## DATA TO USE
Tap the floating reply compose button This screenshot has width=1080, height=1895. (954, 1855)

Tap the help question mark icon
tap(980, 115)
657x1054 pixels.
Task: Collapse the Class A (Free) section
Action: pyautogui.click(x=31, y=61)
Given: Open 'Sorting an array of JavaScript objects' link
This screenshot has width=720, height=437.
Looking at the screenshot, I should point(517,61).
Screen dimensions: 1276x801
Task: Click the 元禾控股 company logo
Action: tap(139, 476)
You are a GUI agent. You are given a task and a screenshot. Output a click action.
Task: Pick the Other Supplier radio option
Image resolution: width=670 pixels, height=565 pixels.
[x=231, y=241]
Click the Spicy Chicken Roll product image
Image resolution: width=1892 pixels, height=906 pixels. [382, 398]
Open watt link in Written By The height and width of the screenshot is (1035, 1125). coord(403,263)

## WHAT IS REQUIRED
Each line from the one with "You are a GUI" through the last line of the records must be written out word for word. Include nothing else.

## ANSWER TO THE PROBLEM
You are a GUI agent. You are given a task and a screenshot. Output a click action.
Task: Pick the Other Supplier radio option
Image resolution: width=670 pixels, height=565 pixels.
[x=231, y=241]
Click the Spicy Chicken Roll product image
Image resolution: width=1892 pixels, height=906 pixels. [382, 398]
Open watt link in Written By The height and width of the screenshot is (1035, 1125). coord(403,263)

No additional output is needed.